==== GIVEN TEXT

Not a Multifocal Candidate? Another Option to Achieve Clear Vision.
Monovision is the result of a procedure that focuses one eye for near-sight and another for far-sight. Monovision may be an option for you if you are in your mid-40’s, suffering the early effects of presbyopia, and are considering refractive surgery.
Q: What is monovision?
A: Monovision refers to focusing one eye for near sight, and the other for far-sight. Monovision preserves reading vision in patients over 45. If you are not a candidate for Refractive Lens Exchange with multifocal lens implants, this is an option.
Q: What types of corrective eye surgery can create monovision?
A: Laser vision correction (LASIK and PRK), and intraocular lens implantation (RLE) can all be used to create monovision.
Monovision LASIK/PRK is a specialized technique in LASIK/PRK surgery to reduce or eliminate reading glasses dependency. Monovision LASIK/PRK corrects one eye for emmetropia (distance) and the other eye for myopia (near vision).
Q: What is a monovision contact lens trial?
A: A monovision contact lens trial uses contact lenses (one for near vision/one for far vision) to test monovision prior to any surgical correction. This trial is used to see if you will adapt readily to monovision or not. Patients who do well with the trial, overwhelmingly do well with monovision LASIK and RLE.
Q: How long does it take to adjust to LASIK monovision?
A: Usually, there is an adaptation period of one to three weeks. During this transition, you may notice occasional blurring of distance vision throughout the day. If you are considering LASIK monovision, a contact lens trial is recommended before proceeding with surgery.
Q: What are the limitations of monovision?
A: You may notice your vision is sometimes not as sharp as it would be if both eyes worked together. Under conditions that require heavy-use of distance vision, such as nighttime driving, you may notice the reading eye blurring or light scattering. You may notice a slight reduction in depth-perception. You may notice difficulty with fine visual tasks, such as needlepoint.

========
==== SUPPLIED MATERIAL

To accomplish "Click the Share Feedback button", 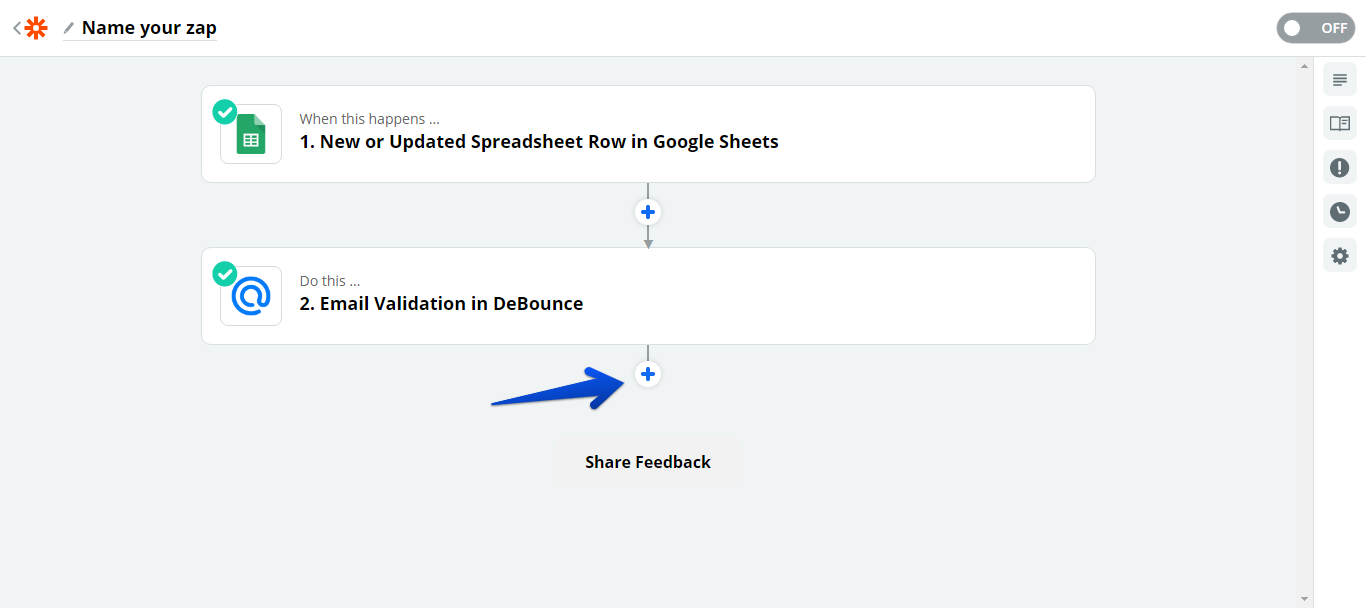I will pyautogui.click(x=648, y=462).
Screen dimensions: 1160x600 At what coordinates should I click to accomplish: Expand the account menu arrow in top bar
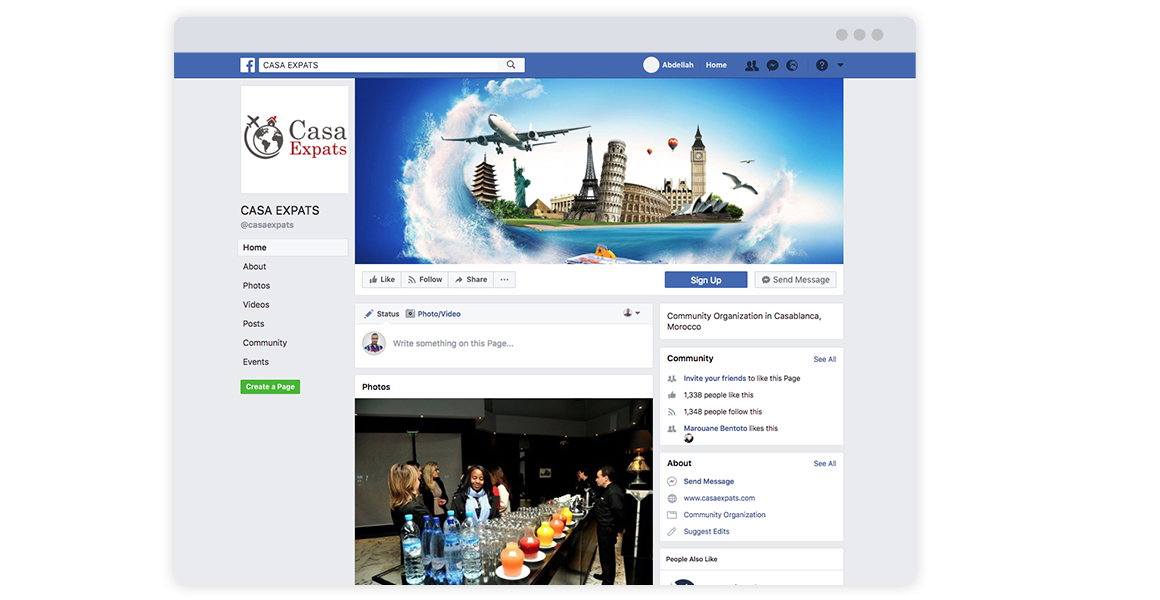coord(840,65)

========

* [EXERCISE SET]
[1] Using the monovision text, decide whether each statement below agrees with it. Answer yes or no for each, and quote the words of the text that settle it.
(a) Monovision preserves reading vision in patients over 45.
(b) The usual adaptation period for LASIK monovision is one to three months.
(c) Monovision LASIK/PRK corrects both eyes for distance vision.
[2] Print the part of the monovision text between "Not a Multifocal" and "considering refractive surgery.", inclusive.
[3] Summarize the monovision text in two sentences.

* [YOUR WRITTEN ANSWERS]
[1]
(a) Yes: "Monovision preserves reading vision in patients over 45."
(b) No: "Usually, there is an adaptation period of one to three weeks."
(c) No: "Monovision LASIK/PRK corrects one eye for emmetropia (distance) and the other eye for myopia (near vision)."

[2]
Not a Multifocal Candidate? Another Option to Achieve Clear Vision.
Monovision is the result of a procedure that focuses one eye for near-sight and another for far-sight. Monovision may be an option for you if you are in your mid-40’s, suffering the early effects of presbyopia, and are considering refractive surgery.

[3] Monovision focuses one eye for near sight and the other for far sight, preserving reading vision for patients over 45 who are not candidates for multifocal lens implants, and it can be created with LASIK, PRK, or intraocular lens implantation (RLE). A contact lens trial is recommended before surgery, adaptation usually takes one to three weeks, and limitations can include vision that is sometimes less sharp, blurring or light scattering during nighttime driving, slightly reduced depth perception, and difficulty with fine tasks such as needlepoint.